_ACTIVITY_
In the records below, locate the line containing "Кърджали (15, 2488)", then extract it and all following lines exactly, ending with the last line.

_SOURCE DATA_
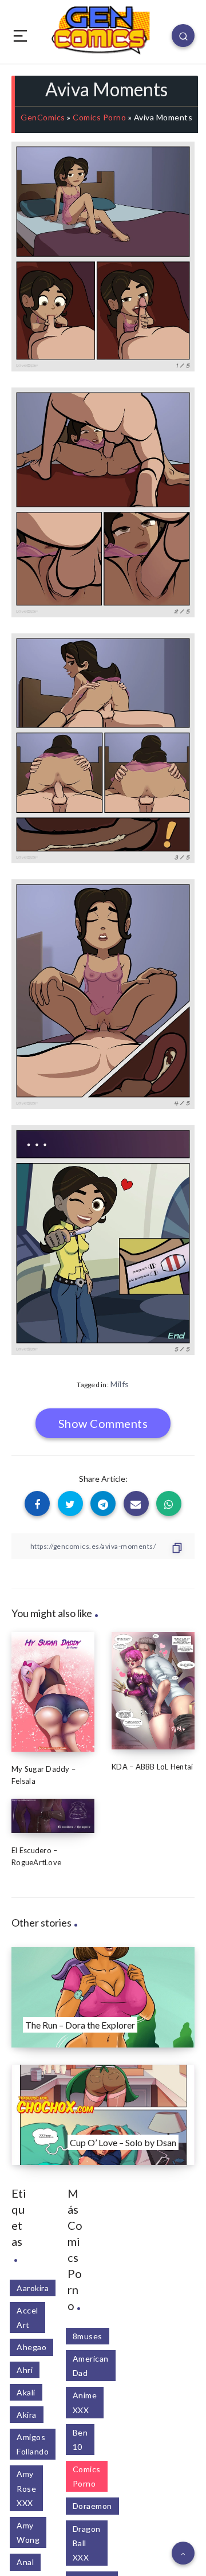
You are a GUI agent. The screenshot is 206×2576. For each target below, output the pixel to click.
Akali (26, 2392)
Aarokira (33, 2288)
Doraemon (92, 2506)
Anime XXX (85, 2402)
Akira (27, 2415)
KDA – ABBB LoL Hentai (152, 1766)
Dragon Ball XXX (87, 2543)
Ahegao (31, 2347)
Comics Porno (99, 117)
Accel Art (27, 2317)
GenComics (43, 117)
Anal (25, 2562)
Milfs (119, 1384)
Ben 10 (80, 2440)
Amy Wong (28, 2532)
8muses (87, 2336)
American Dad (91, 2366)
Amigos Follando (33, 2444)
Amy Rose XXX (26, 2488)
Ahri (25, 2370)
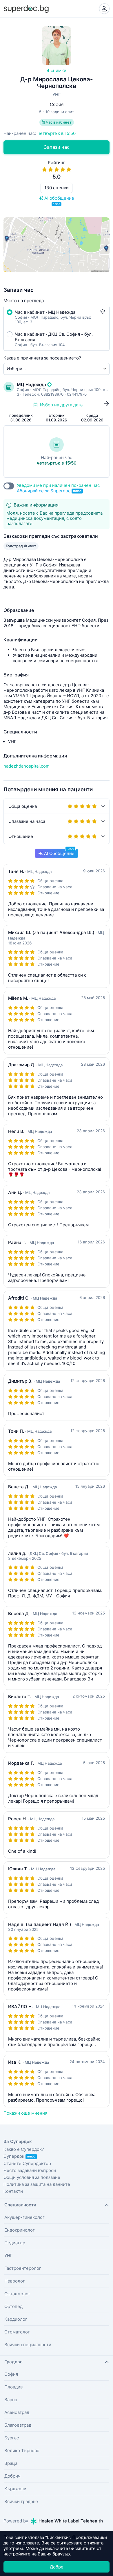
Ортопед (13, 2306)
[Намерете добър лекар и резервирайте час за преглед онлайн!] (26, 8)
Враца (10, 2463)
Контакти (13, 2191)
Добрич (12, 2476)
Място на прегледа (23, 300)
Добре (56, 2567)
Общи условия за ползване (31, 2177)
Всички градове (21, 2501)
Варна (10, 2399)
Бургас (11, 2438)
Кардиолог (15, 2319)
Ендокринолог (19, 2230)
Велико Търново (21, 2450)
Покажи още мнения (25, 2113)
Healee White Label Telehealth (70, 2521)
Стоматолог (17, 2332)
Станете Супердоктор (27, 2163)
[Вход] (104, 8)
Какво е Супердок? (23, 2149)
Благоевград (17, 2425)
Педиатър (14, 2242)
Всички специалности (27, 2344)
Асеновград (16, 2412)
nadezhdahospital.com (26, 766)
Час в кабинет (58, 122)
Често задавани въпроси (29, 2170)
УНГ (8, 2255)
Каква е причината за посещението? (42, 358)
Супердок (19, 2156)
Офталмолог (17, 2293)
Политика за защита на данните (36, 2184)
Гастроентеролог (22, 2268)
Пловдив (13, 2387)
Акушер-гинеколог (24, 2217)
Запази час (57, 147)
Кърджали (15, 2488)
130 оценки (56, 187)
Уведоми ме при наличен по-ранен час (58, 487)
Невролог (14, 2281)
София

_ANSWER SECTION_
Кърджали (15, 2488)
130 оценки (56, 187)
Уведоми ме при наличен по-ранен час (58, 487)
Невролог (14, 2281)
София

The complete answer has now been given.